TO DO: Copy out, word for word, the part of the listing below that opens with the line containing "This screenshot has width=1080, height=1523." and closes with the line containing "plugin-star-icon is located", including both of those lines and nothing else.

DATA TO EXAMINE:
Segment Open
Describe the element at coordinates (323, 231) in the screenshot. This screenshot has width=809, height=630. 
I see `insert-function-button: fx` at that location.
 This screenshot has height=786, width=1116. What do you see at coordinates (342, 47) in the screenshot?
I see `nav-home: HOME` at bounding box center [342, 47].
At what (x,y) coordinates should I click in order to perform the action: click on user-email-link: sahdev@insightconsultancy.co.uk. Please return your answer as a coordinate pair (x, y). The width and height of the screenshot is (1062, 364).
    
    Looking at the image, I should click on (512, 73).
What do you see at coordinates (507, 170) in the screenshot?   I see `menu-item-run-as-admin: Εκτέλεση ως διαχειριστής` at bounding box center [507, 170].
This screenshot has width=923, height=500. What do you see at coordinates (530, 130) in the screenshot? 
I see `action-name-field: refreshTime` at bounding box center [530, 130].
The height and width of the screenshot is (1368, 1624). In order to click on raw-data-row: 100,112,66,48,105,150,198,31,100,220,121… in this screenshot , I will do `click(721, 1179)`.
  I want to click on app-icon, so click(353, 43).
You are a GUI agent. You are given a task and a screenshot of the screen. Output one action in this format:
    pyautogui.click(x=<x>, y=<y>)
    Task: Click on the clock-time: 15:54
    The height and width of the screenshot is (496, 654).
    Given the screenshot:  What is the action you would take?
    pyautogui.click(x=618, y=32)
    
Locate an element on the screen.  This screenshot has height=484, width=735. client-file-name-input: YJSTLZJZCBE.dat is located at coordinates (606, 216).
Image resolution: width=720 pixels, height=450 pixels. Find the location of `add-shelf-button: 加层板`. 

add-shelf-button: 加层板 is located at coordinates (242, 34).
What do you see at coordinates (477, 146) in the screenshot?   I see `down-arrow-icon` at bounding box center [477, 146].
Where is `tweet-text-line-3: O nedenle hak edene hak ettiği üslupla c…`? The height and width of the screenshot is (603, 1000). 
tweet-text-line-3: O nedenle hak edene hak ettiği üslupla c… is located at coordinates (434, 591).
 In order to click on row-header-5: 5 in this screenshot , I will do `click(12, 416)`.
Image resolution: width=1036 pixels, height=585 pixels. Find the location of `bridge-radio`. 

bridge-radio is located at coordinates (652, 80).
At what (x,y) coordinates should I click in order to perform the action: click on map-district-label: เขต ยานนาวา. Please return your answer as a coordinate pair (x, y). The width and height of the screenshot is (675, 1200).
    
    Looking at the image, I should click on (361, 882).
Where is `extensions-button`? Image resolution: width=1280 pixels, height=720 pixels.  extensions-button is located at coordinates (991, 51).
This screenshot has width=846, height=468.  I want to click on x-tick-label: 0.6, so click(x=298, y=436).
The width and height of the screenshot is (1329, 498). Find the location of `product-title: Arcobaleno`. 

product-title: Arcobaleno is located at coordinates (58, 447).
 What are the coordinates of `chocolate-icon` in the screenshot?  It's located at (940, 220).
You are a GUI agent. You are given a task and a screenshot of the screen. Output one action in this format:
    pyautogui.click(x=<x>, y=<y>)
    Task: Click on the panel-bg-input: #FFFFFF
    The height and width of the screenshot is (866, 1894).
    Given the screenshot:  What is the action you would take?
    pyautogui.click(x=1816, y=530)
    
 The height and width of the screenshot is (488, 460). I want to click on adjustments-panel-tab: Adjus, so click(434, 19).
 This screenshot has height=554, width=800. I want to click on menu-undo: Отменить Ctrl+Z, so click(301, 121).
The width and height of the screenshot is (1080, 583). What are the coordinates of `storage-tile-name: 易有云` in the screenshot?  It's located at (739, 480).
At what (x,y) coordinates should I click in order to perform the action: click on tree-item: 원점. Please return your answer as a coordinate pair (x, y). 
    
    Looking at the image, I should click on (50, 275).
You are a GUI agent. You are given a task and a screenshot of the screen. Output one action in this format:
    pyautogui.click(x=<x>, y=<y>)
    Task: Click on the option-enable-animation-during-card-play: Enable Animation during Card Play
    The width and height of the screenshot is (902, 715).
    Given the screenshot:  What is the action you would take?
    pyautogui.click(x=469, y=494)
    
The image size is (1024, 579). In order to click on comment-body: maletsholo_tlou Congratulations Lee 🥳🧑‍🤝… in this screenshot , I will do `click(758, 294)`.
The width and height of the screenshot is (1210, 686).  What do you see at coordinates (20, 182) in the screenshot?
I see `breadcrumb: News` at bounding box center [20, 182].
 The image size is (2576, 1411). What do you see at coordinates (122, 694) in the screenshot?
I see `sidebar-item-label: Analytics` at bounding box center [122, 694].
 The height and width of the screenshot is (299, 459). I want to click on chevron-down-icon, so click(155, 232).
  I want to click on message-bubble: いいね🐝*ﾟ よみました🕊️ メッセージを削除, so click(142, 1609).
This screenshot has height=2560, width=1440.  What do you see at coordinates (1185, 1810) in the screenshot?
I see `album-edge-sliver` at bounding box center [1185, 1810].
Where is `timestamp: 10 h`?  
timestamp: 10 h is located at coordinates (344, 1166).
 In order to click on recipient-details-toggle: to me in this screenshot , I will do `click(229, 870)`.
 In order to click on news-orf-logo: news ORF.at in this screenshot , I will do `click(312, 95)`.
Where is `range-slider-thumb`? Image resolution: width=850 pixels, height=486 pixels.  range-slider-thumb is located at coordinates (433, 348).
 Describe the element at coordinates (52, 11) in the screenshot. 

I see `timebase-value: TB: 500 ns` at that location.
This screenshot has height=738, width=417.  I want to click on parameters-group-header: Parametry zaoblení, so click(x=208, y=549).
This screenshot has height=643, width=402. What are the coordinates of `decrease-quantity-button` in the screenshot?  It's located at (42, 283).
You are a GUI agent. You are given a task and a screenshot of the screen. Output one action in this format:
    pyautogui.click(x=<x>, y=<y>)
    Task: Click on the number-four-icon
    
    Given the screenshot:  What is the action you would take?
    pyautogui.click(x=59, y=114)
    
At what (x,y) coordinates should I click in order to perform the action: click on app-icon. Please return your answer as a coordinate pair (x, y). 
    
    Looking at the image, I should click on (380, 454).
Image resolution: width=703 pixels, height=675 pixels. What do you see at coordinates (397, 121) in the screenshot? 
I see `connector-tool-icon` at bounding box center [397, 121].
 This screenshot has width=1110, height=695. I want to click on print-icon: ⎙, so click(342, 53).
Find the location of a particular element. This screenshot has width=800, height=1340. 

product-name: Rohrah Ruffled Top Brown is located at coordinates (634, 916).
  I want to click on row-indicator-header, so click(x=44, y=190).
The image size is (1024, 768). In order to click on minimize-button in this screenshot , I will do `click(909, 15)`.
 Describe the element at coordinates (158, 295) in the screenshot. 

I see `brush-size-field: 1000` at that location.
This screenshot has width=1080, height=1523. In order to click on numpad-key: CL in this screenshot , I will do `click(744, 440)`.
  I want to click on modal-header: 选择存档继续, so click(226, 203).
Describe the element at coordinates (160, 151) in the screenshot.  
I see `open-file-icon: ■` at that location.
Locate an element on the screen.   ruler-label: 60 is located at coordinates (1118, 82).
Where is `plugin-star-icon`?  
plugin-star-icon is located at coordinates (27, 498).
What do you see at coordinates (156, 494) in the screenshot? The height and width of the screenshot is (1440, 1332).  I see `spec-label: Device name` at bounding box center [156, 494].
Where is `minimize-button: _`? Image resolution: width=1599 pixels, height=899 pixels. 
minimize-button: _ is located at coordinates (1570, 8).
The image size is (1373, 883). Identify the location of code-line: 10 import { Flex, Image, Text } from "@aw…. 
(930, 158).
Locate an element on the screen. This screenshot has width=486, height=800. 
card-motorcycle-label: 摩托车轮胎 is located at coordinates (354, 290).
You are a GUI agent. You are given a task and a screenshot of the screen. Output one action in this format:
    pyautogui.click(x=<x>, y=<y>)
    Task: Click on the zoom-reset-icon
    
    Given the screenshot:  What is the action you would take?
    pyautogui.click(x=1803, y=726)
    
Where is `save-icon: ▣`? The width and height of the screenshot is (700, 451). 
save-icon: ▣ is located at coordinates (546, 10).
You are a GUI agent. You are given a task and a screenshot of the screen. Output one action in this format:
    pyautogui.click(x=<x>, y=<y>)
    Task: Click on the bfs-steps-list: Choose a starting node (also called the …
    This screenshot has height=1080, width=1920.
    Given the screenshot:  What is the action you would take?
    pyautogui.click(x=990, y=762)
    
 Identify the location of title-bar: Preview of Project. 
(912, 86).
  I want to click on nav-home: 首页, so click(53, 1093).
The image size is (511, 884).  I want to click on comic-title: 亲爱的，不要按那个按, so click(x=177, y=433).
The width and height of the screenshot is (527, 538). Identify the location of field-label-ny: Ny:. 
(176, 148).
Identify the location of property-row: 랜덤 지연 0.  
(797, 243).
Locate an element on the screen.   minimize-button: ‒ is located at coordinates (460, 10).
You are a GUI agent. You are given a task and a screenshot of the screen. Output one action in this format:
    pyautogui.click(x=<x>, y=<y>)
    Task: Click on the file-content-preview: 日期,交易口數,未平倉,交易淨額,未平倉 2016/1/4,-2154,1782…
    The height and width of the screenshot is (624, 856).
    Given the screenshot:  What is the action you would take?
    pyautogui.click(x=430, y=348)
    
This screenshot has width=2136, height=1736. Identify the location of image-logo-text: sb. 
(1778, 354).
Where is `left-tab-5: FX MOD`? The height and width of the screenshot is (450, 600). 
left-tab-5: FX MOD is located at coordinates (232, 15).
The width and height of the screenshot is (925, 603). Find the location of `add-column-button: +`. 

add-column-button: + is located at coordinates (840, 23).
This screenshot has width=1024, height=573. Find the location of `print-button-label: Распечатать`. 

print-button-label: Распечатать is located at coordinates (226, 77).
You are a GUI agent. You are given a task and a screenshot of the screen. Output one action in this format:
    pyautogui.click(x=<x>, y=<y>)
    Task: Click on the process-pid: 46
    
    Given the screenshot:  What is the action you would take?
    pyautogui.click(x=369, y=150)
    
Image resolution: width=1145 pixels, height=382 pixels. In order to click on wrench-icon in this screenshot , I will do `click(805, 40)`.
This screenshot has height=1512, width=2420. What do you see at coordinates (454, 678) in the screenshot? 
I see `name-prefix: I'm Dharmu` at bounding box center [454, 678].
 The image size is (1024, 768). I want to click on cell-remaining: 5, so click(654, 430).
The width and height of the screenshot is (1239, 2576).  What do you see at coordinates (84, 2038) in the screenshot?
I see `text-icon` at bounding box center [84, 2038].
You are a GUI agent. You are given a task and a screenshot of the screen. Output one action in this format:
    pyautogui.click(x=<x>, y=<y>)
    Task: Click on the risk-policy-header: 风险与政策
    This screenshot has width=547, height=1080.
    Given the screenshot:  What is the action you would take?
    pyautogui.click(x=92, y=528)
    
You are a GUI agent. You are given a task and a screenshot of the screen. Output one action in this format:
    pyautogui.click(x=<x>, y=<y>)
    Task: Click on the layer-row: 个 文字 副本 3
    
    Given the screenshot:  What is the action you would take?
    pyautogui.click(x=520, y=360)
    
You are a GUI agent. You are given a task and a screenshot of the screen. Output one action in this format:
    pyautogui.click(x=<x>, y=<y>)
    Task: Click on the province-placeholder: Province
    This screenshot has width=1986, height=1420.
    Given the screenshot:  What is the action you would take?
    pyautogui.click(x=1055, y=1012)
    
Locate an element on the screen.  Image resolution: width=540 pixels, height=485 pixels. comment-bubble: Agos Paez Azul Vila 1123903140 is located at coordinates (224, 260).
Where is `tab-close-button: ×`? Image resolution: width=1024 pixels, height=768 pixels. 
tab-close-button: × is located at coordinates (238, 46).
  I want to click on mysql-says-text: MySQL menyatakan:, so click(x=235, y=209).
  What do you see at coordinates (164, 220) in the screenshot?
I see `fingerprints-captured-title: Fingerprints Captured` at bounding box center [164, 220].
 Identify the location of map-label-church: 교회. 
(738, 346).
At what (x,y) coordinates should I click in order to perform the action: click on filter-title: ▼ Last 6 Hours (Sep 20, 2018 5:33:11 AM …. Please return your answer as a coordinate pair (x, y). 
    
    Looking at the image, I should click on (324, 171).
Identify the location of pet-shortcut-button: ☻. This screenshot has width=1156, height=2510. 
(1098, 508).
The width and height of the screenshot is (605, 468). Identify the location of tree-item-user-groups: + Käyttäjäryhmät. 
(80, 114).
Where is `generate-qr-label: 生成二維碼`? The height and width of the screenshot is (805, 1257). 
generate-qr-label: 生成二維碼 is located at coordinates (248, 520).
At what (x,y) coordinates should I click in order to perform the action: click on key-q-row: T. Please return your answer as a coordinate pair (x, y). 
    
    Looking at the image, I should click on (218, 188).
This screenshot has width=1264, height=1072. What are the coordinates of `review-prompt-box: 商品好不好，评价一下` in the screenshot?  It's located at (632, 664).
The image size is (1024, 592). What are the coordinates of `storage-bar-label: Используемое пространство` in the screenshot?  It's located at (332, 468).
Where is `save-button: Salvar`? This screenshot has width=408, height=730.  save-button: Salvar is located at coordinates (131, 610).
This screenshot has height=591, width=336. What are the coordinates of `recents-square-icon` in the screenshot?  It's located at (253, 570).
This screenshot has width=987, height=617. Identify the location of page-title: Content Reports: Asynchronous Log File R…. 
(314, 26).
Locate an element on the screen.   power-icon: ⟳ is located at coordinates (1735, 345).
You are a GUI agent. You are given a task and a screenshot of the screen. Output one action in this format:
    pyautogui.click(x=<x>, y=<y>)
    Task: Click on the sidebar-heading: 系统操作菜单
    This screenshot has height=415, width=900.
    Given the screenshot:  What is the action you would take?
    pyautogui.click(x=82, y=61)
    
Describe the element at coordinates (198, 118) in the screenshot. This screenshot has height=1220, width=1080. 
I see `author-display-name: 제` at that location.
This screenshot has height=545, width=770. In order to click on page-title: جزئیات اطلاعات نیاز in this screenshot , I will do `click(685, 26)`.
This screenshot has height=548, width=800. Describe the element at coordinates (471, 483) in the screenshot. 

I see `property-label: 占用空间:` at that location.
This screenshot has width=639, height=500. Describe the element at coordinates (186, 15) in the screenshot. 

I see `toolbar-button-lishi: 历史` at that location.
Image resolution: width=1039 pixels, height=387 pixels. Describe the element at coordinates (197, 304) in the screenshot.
Segment Closed
ANSWER BELOW:
This screenshot has width=1080, height=1523. In order to click on numpad-key: CL in this screenshot , I will do `click(744, 440)`.
  I want to click on modal-header: 选择存档继续, so click(226, 203).
Describe the element at coordinates (160, 151) in the screenshot.  
I see `open-file-icon: ■` at that location.
Locate an element on the screen.   ruler-label: 60 is located at coordinates (1118, 82).
Where is `plugin-star-icon`?  
plugin-star-icon is located at coordinates (27, 498).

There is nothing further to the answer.